It isn’t surprising that dissident shareholders of Take Two Interactive Software seized control of the videogame maker’s board recently. When a company restates its financial results four times in five years and its former CEO pleads guilty to fraud, that sort of thing happens.

What is surprising is how the investor group, led by a gaggle of hedge funds, managed to pull off the boardroom coup. Rather than go through the standard process of printing and mailing proxy materials, the investors simply showed up at Take Two’s annual shareholder meeting on March 29 and, you know, voted.

“It is extremely rare at large companies,” says Richard Grubaugh, a senior vice president at proxy solicitation firm D.F. King & Co. Likewise, FactSet Research Systems, which tracks proxy fights, can find no similar example of Take Two’s battle.

Observers say the investors—led by D.E. Shaw, SAC Capital, Tudor Investment, and Oppenheimer Funds—prevailed for a number of reasons. First, and critically, the company had no advance-notice provision requiring nominations for the board of directors to be filed well ahead of the annual meeting. Usually that window is 60 to 90 days before the annual meeting, according to John Laide, a FactSet analyst. Take Two had no such window, which allowed nominees to be elected from the floor.

In fact, four days after Take Two filed its proxy on Feb. 28, the dissidents announced in a regulatory filing that they had formed a group and planned to vote as a group for their own slate of director nominees. “I’ve never seen a group of investors try to get board representation after the filing of the proxy,” Laide says.

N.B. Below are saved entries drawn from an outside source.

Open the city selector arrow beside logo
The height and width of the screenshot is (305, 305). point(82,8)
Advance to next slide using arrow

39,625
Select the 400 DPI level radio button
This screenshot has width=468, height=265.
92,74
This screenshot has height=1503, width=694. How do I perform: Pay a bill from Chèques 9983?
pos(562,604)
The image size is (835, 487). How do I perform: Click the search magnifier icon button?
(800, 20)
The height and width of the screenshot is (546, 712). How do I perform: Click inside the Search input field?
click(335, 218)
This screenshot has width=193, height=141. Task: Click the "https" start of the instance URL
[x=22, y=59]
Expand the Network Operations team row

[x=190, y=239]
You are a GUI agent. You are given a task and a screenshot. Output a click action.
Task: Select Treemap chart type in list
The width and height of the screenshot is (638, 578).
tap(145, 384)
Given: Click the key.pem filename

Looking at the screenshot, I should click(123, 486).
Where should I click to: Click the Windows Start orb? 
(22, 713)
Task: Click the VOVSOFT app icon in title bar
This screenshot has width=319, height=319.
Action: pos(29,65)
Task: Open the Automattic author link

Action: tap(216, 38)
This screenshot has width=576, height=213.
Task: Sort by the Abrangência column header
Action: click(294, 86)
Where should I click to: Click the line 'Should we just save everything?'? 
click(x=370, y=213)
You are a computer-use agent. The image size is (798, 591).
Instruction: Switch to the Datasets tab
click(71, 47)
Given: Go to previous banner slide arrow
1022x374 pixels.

The dissidents also owned 46 percent of Take Two’s shares. Typically shareholder groups can’t solicit votes from more than 10 investors without filing a formal proxy statement. But by controlling so much of Take Two’s stock, the dissidents only needed to win more votes than the incumbent board, under Take Two’s plurality election rules—and consequently did not need to file a proxy and go trolling for more votes.

Dooley

“If there is a concentrated ownership—five, six, eight people—you can get enough support and walk into a meeting sure that you can win,” says Patrick Dooley, a partner at the law firm Akin Gump Strauss Hauer & Feld.

Meanwhile, proxy research firms helped out in an indirect way. Since the dissidents filed no proxy statement and shareholders therefore had no proxy card, the advisory firms couldn’t recommend individual dissident nominees. But at least two research firms recommended that shareholders withhold their votes from certain company-nominated directors: Oliver R. Grace, Robert Flug, and Mark Lewis. Votes withheld against them became de facto support for the dissidents.

So, in the end, all the dissident shareholders really needed to do was show up to the meeting and vote their shares.

Avoiding The Take Two Missteps

Companies could be vulnerable to similar moves by their own shareholders. For example, while hundreds of businesses have adopted rules requiring that nominees to the board of directors receive a majority of votes cast, almost all of them apply that standard only to uncontested elections; in contested votes, a simple plurality still carries the day.

But most companies also have the advance-notice provision that Take Two did not, insulating them from unexpected floor nominations. And a staggered board of directors can also block a dissident group from taking majority control.

Experts also stress that waging a “proxy-less proxy fight” is much easier at companies with a smaller number of shareholders, since only a few dissidents would need to band together to make a formidable group. “At a widely held, large company, it would be impossible to get enough shareholders together to pull this off,” says Laide.

“It can only be done in situations where a handful of institutional investors own a significant stake,” adds Grubaugh. That might change, however, as more mutual funds become concerned about the governance practices at companies in which they have invested.

Another dynamic to remember is that while hedge funds are usually the aggressive investors that flex their muscles and at times force showdowns with management, institutional funds are usually the critical power broker because they typically own a much bigger stake in the company. Oppenheimer Funds, for example, was Take Two’s largest institutional investor with 24.5 percent of the shares.

“You need all of the cards to break the right way,” says Dooley.

And a final theory about Take Two’s dissidents: They pursued a non-proxy route because the hedge funds in the group frequently engage in program trading, and didn’t want to reveal in a proxy statement their moves into and out of Take Two stock for the last two years. SAC Capital is particularly known as a frenetic trader, sometimes accounting for as much as 3 percent of the New York Stock Exchange’s daily volume.

So why skip the proxy filing? “They didn’t want someone to reverse-engineer their trades and figure out their algorithms,” says one expert on hedge funds.